When the rest of his teammates left after the game, O’Keefe and Rogers spent an hour in the cage working on his swing. When Rogers left to drive home, O’Keefe was still in the cage.
“It’s like he can’t just turn the page,” Rogers said. “He needs to work at it right away, so it’s something he did at South Troy a lot too.”
The constant effort to get better turned him into a semifinalist for the Johnny Bench Award, given to the country’s top catcher, this past spring at St. Joseph’s.
Fields and Hamburg also realized as the season progressed that he was ready for the next level.
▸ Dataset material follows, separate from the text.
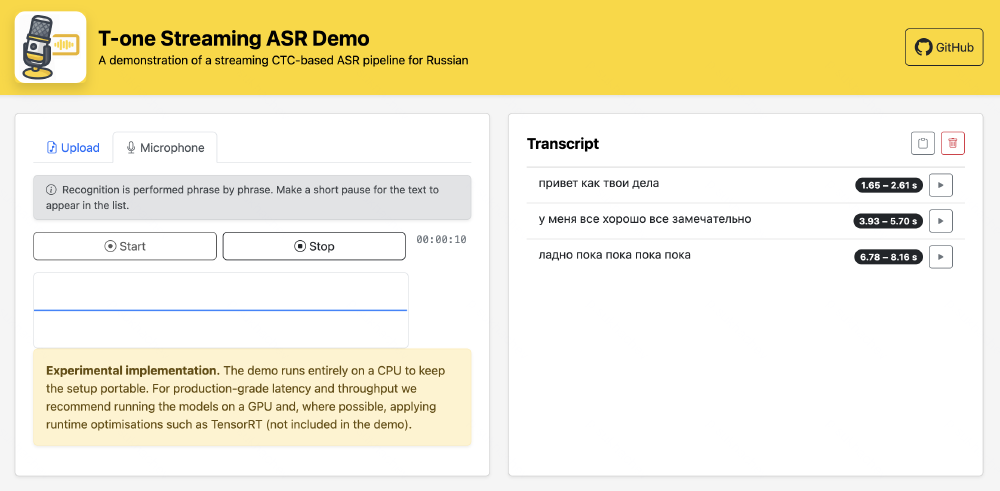The height and width of the screenshot is (491, 1000).
Task: Play the 'у меня все хорошо' phrase
Action: pyautogui.click(x=941, y=221)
Scouts flocked to his games.
O’Keefe knew he’d be drafted in June after his St. Joseph’s career ended on May 23.
“Once that season ended, it felt like forever until June 6 when we kind of knew that would be the day that it would happen,” Fields said. “So it just seemed like a long, long time waiting for that day, but we had planned this going back to high school because I kind of knew how good he was then, and I said I’ll be there that day with you when it happens.”
Fields was there at O’Keefe’s home, waiting anxiously with the catcher and his family. O’Keefe received a call from his agent, telling him he’d be taken by the Cardinals with the 225th pick.
Three or four minutes later, it was official. There were joyous screams and hugs.
Everyone then turned their attention to whether or not O’Keefe could be playing in the New-York Penn League this summer.
They scanned State College’s schedule for the Spikes’ series in Troy. Now, they get to share three days with O’Keefe at Bruno Stadium, brimming with pride to see him return home as a professional baseball player.